━━━ LISTING

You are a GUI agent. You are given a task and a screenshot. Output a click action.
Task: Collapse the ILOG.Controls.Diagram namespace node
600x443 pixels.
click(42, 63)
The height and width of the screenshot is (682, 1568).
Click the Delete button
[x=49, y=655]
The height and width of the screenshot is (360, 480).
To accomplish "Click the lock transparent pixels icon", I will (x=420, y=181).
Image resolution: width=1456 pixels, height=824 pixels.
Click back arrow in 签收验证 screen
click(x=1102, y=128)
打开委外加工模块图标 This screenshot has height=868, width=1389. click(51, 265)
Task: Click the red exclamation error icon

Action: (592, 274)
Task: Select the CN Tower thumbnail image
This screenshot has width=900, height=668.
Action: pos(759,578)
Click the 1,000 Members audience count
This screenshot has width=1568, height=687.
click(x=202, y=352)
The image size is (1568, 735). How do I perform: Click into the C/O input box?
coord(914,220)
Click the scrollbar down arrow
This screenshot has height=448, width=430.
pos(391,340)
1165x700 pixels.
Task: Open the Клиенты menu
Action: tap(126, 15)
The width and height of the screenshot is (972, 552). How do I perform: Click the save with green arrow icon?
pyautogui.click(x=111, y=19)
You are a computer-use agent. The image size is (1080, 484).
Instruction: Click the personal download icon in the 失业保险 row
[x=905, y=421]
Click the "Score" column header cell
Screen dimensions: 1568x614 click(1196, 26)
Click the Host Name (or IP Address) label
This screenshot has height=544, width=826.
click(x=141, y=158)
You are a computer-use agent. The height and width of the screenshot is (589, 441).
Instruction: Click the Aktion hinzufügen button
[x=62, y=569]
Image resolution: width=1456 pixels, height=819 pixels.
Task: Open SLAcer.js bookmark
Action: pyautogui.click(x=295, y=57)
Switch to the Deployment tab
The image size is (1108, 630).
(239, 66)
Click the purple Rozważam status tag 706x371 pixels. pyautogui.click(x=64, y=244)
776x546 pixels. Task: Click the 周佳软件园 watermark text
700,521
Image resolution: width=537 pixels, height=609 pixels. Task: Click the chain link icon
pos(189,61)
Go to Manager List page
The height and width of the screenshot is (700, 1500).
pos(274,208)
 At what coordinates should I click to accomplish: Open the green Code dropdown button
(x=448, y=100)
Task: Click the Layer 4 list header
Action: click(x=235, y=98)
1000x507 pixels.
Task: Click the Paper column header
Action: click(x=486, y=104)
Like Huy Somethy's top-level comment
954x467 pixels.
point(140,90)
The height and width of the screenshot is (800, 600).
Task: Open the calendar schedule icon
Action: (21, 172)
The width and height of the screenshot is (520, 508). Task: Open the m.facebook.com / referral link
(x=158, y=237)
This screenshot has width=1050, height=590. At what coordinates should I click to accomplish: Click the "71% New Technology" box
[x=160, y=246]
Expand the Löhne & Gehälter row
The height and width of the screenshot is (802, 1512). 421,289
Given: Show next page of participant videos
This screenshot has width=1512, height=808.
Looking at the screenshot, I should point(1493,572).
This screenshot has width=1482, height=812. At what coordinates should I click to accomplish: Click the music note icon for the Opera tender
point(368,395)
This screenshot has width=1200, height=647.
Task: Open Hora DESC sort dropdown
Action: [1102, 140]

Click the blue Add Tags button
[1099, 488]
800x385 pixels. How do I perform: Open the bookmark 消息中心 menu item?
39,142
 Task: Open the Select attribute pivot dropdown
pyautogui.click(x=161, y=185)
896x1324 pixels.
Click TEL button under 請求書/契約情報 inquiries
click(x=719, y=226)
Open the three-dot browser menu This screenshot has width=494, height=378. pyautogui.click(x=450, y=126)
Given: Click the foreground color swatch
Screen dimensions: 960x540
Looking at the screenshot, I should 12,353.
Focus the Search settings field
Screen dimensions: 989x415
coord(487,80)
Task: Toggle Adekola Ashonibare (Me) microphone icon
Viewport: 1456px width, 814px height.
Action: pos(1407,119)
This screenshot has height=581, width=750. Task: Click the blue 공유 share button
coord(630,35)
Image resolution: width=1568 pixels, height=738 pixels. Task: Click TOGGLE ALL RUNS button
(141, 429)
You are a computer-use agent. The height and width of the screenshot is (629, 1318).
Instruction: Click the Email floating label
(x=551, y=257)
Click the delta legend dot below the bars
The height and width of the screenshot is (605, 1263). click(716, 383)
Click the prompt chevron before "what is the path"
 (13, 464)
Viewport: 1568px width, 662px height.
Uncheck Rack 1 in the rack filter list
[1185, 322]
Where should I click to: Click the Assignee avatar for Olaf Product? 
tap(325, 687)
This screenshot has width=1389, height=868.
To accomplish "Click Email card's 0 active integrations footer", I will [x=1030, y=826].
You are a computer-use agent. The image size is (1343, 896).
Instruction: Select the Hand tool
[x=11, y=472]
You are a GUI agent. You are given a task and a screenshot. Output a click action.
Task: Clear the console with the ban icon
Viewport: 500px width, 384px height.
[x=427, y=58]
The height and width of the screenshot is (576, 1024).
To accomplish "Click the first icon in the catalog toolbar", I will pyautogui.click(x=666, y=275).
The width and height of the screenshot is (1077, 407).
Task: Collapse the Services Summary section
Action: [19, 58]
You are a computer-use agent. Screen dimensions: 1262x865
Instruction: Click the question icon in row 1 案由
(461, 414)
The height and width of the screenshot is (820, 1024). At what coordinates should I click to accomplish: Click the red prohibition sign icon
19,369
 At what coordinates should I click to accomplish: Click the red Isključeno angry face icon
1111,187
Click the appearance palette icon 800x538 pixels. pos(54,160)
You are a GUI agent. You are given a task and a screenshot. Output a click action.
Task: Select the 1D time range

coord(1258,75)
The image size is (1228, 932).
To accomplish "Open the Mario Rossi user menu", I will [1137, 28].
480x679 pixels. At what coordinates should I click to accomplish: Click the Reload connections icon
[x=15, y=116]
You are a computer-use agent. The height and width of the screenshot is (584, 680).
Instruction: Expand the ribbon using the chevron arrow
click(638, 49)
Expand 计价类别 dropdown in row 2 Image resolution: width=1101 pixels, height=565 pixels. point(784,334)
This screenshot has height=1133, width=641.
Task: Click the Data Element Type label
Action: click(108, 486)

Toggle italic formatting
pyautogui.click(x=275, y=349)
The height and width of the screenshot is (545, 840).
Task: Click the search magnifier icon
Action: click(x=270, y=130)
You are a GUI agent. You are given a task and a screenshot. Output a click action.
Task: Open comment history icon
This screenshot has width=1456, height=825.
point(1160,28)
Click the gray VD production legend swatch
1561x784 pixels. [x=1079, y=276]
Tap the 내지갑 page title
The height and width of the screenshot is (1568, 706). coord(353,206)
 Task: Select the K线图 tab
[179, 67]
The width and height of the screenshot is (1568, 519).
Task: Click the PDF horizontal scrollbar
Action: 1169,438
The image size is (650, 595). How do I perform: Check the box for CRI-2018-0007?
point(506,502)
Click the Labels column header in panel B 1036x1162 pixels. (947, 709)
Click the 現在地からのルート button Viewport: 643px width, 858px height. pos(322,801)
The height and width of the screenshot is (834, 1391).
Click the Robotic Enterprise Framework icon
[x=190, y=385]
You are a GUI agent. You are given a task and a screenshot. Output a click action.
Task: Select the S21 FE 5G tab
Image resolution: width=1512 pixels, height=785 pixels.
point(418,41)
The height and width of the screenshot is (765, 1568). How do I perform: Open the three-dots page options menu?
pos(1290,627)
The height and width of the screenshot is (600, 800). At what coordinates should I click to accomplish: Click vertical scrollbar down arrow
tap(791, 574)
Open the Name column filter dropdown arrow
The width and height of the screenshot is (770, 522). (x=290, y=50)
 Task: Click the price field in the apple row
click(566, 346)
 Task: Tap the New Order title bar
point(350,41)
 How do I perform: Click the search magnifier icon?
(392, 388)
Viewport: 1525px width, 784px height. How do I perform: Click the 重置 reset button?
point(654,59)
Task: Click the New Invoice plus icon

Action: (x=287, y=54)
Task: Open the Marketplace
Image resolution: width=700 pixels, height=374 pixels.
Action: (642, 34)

━━━━━━

## TASK DESCRIPTION
Turn the records above, from the start through the line containing "打开委外加工模块图标 This screenshot", into a numbered list, leaving out any blank lines.

## RESULT OF THE EXERCISE
1. You are a GUI agent. You are given a task and a screenshot. Output a click action.
2. Task: Collapse the ILOG.Controls.Diagram namespace node
3. 600x443 pixels.
4. click(42, 63)
5. The height and width of the screenshot is (682, 1568).
6. Click the Delete button
7. [x=49, y=655]
8. The height and width of the screenshot is (360, 480).
9. To accomplish "Click the lock transparent pixels icon", I will (x=420, y=181).
10. Image resolution: width=1456 pixels, height=824 pixels.
11. Click back arrow in 签收验证 screen
12. click(x=1102, y=128)
13. 打开委外加工模块图标 This screenshot has height=868, width=1389. click(51, 265)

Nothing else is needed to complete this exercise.